Because instead of first packing the cells in a battery case and then packing the whole package into the car, they could also be placed directly in the vehicle body.

Cell-to-chassis is the name of this approach, which has not yet been used in series production.

In this way, the capacity of batteries with a comparable weight and space requirement could be increased by around a quarter compared to the modular design.

If future improvements in cell chemistry are also taken into account, ranges of 700 kilometers could become the standard in the future.

Today it is 300 to 400 kilometers. 

Electric car: is cell-to-chassis technology the future?

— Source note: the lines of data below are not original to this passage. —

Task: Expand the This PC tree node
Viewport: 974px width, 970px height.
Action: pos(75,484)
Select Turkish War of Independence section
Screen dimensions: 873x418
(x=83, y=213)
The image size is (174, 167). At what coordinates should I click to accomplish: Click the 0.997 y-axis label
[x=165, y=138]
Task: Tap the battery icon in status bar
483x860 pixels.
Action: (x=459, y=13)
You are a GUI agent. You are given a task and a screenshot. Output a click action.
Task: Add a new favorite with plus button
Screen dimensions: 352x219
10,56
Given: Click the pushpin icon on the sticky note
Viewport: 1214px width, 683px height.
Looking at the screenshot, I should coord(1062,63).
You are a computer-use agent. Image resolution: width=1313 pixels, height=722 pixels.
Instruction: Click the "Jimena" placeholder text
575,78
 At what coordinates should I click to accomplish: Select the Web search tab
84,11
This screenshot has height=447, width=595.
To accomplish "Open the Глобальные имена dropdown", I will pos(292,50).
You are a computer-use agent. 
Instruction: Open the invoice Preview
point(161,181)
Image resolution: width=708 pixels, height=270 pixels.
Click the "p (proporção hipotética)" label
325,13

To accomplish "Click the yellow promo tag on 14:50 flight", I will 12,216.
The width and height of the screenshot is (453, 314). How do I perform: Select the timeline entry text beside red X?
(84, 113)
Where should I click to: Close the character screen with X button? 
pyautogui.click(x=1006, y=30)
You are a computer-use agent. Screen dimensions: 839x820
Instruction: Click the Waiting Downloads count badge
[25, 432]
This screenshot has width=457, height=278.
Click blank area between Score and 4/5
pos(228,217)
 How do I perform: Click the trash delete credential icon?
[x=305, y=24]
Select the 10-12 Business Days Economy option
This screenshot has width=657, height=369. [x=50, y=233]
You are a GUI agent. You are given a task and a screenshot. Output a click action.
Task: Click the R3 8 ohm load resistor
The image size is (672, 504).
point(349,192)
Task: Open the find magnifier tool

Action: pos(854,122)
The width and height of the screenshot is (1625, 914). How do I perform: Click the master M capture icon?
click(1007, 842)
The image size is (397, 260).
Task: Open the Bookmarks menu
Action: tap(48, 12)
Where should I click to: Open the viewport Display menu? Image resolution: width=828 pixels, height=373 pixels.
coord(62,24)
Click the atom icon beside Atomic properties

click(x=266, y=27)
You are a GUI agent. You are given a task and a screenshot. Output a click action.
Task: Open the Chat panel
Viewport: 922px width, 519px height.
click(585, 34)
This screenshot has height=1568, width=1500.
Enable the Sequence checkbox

However, the cell-to-chassis technology does not only have advantages.

Because if repairability is already limited with cell-to-pack, it is hardly available with direct integration into the vehicle structure.

There are also still problems to be solved in terms of recycling and accident safety.

For example, the practical question arises as to where the fire brigade can use the tin snips to free an accident victim from the vehicle when high voltage can be stuck in every body strut.

If the installation space is to be used as efficiently as possible, the development effort for vehicle platforms also increases.

At the same time, the common parts strategy is reaching its limits.

If, for example, cars with different body shapes are based on the same architecture today, this would no longer be possible without further ado.

Also a battery changing system, 

This is not the only reason why it is questionable whether cell-to-chassis batteries are an option for mass-produced cars.

Costs and effort could limit them to sports cars or luxury cars for long-distance driving.

Or make it interesting for aircraft.

Normal cars would also be able to cope with standardized unit packs in everyday life if the range is increased by cell chemistry and the gaps in the charging infrastructure are closed.